:: About this exercise ::
Once you reach the line containing "The width and height of the screenshot is (642, 388)." in the entries below, write out that line and each one after it down to the line containing "The width and height of the screenshot is (750, 769).", exactly and with nothing added.

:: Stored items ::
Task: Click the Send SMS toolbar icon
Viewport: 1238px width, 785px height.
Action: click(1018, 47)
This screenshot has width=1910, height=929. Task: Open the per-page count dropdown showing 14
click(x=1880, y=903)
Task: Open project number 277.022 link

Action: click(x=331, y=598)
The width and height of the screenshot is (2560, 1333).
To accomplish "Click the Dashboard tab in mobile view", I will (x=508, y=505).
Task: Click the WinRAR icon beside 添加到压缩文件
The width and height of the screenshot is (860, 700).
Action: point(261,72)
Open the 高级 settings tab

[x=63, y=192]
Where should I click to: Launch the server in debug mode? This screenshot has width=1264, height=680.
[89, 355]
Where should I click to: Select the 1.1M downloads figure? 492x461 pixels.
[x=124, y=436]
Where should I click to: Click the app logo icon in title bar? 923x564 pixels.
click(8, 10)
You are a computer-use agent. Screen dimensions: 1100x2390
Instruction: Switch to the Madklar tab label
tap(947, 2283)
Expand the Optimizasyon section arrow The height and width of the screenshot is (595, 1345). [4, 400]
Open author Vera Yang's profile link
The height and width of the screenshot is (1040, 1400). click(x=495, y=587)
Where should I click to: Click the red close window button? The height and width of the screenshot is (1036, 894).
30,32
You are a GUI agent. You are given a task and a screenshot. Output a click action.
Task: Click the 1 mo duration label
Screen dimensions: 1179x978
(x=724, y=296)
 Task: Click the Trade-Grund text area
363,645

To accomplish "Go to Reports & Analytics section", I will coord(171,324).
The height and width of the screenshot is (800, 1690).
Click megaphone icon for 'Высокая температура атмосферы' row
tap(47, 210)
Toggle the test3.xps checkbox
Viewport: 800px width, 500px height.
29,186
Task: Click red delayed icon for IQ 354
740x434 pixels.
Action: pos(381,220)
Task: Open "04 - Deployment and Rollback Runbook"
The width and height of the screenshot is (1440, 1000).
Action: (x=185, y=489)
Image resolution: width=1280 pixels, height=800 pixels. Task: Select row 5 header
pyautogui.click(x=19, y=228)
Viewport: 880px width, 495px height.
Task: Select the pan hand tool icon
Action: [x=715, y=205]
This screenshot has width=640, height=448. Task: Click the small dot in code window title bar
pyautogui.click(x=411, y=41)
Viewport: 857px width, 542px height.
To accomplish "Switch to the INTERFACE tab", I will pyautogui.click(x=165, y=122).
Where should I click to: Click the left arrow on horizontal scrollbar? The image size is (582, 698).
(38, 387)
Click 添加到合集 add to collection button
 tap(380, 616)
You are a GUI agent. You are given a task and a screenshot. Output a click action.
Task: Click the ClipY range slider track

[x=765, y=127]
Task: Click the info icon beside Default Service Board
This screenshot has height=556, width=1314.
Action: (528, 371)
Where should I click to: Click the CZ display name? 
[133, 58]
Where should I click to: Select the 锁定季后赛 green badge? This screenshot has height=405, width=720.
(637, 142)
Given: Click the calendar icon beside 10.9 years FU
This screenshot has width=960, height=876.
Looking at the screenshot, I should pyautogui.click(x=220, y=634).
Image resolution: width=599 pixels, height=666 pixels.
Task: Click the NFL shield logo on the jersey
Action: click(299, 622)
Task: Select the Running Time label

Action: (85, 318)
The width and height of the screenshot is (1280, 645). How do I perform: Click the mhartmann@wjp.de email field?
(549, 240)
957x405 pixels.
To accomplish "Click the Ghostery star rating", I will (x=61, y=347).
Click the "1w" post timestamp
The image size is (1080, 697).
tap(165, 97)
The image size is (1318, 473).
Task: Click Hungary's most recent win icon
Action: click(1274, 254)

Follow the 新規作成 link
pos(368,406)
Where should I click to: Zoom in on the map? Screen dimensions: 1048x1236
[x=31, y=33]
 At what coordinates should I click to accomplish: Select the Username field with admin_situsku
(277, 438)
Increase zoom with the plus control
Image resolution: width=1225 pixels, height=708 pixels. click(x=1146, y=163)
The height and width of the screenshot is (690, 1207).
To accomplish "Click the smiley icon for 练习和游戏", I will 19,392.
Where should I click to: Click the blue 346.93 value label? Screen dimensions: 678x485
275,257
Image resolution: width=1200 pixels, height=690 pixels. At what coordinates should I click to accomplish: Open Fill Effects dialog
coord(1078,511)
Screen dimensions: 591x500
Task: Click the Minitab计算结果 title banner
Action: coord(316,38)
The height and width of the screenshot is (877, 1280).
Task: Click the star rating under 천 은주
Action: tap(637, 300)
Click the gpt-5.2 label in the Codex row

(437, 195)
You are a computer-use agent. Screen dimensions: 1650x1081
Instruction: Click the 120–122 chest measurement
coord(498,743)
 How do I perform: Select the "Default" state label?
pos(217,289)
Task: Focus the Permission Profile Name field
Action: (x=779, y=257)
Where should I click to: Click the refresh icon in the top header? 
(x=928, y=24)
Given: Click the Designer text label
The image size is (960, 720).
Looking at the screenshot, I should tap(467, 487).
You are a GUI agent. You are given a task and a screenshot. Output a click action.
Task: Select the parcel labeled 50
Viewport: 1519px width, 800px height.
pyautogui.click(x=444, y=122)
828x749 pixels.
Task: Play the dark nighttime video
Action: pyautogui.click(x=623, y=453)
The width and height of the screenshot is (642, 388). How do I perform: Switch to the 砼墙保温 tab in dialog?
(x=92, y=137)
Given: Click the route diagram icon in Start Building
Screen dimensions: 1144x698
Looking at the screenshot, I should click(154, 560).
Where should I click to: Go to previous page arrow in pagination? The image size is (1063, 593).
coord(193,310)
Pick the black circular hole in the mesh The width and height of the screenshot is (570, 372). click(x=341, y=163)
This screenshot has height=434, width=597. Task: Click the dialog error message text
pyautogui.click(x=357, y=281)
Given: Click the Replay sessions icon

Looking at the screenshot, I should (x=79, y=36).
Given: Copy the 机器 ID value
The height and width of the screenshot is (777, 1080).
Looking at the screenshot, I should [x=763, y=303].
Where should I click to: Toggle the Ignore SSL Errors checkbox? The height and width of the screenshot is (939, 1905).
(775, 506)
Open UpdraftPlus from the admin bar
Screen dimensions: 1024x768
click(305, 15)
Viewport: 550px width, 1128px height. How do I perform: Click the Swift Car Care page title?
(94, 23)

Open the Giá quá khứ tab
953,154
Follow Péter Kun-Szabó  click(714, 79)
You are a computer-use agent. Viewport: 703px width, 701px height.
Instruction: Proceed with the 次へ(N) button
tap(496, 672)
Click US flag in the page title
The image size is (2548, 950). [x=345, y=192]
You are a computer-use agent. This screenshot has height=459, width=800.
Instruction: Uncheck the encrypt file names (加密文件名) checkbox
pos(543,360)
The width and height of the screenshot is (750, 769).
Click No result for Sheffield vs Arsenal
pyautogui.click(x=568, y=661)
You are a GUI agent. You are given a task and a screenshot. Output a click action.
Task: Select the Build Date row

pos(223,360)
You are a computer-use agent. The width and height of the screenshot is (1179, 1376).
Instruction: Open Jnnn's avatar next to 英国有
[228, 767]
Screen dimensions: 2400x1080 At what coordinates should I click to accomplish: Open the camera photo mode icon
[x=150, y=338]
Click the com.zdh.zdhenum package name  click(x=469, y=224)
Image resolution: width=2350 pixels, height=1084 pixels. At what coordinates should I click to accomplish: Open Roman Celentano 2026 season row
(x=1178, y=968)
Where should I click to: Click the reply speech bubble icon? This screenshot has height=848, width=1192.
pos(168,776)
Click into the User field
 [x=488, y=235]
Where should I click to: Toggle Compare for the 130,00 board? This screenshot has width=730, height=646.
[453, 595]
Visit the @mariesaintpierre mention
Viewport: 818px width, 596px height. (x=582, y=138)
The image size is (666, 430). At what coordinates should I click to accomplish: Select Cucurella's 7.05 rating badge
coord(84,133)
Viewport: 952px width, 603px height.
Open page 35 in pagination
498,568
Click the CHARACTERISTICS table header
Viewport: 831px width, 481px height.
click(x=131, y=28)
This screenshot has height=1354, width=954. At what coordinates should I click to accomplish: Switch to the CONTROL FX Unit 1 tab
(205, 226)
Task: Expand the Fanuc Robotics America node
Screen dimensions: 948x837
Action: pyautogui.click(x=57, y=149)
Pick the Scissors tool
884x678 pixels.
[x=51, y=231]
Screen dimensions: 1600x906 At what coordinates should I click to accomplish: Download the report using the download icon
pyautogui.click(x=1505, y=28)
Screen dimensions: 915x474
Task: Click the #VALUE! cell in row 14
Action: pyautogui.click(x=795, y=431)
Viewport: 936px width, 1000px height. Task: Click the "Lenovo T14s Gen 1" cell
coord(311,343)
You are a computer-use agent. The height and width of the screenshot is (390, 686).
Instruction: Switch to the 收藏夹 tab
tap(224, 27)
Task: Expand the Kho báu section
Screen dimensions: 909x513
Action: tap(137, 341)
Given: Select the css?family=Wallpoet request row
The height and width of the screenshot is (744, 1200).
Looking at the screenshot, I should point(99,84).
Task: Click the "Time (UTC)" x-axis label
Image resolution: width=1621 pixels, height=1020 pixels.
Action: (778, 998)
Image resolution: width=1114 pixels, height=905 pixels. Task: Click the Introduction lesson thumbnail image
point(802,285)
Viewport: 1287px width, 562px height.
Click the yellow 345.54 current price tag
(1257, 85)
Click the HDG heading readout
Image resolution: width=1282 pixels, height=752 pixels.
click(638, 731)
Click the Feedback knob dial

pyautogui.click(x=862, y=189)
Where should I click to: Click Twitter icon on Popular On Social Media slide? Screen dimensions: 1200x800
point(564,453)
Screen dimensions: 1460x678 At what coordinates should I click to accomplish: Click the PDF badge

:: Task answer ::
The width and height of the screenshot is (642, 388). How do I perform: Switch to the 砼墙保温 tab in dialog?
(x=92, y=137)
Given: Click the route diagram icon in Start Building
Screen dimensions: 1144x698
Looking at the screenshot, I should click(154, 560).
Where should I click to: Go to previous page arrow in pagination? The image size is (1063, 593).
coord(193,310)
Pick the black circular hole in the mesh The width and height of the screenshot is (570, 372). click(x=341, y=163)
This screenshot has height=434, width=597. Task: Click the dialog error message text
pyautogui.click(x=357, y=281)
Given: Click the Replay sessions icon

Looking at the screenshot, I should (x=79, y=36).
Given: Copy the 机器 ID value
The height and width of the screenshot is (777, 1080).
Looking at the screenshot, I should [x=763, y=303].
Where should I click to: Toggle the Ignore SSL Errors checkbox? The height and width of the screenshot is (939, 1905).
(775, 506)
Open UpdraftPlus from the admin bar
Screen dimensions: 1024x768
click(305, 15)
Viewport: 550px width, 1128px height. How do I perform: Click the Swift Car Care page title?
(94, 23)

Open the Giá quá khứ tab
953,154
Follow Péter Kun-Szabó  click(714, 79)
You are a computer-use agent. Viewport: 703px width, 701px height.
Instruction: Proceed with the 次へ(N) button
tap(496, 672)
Click US flag in the page title
The image size is (2548, 950). [x=345, y=192]
You are a computer-use agent. This screenshot has height=459, width=800.
Instruction: Uncheck the encrypt file names (加密文件名) checkbox
pos(543,360)
The width and height of the screenshot is (750, 769).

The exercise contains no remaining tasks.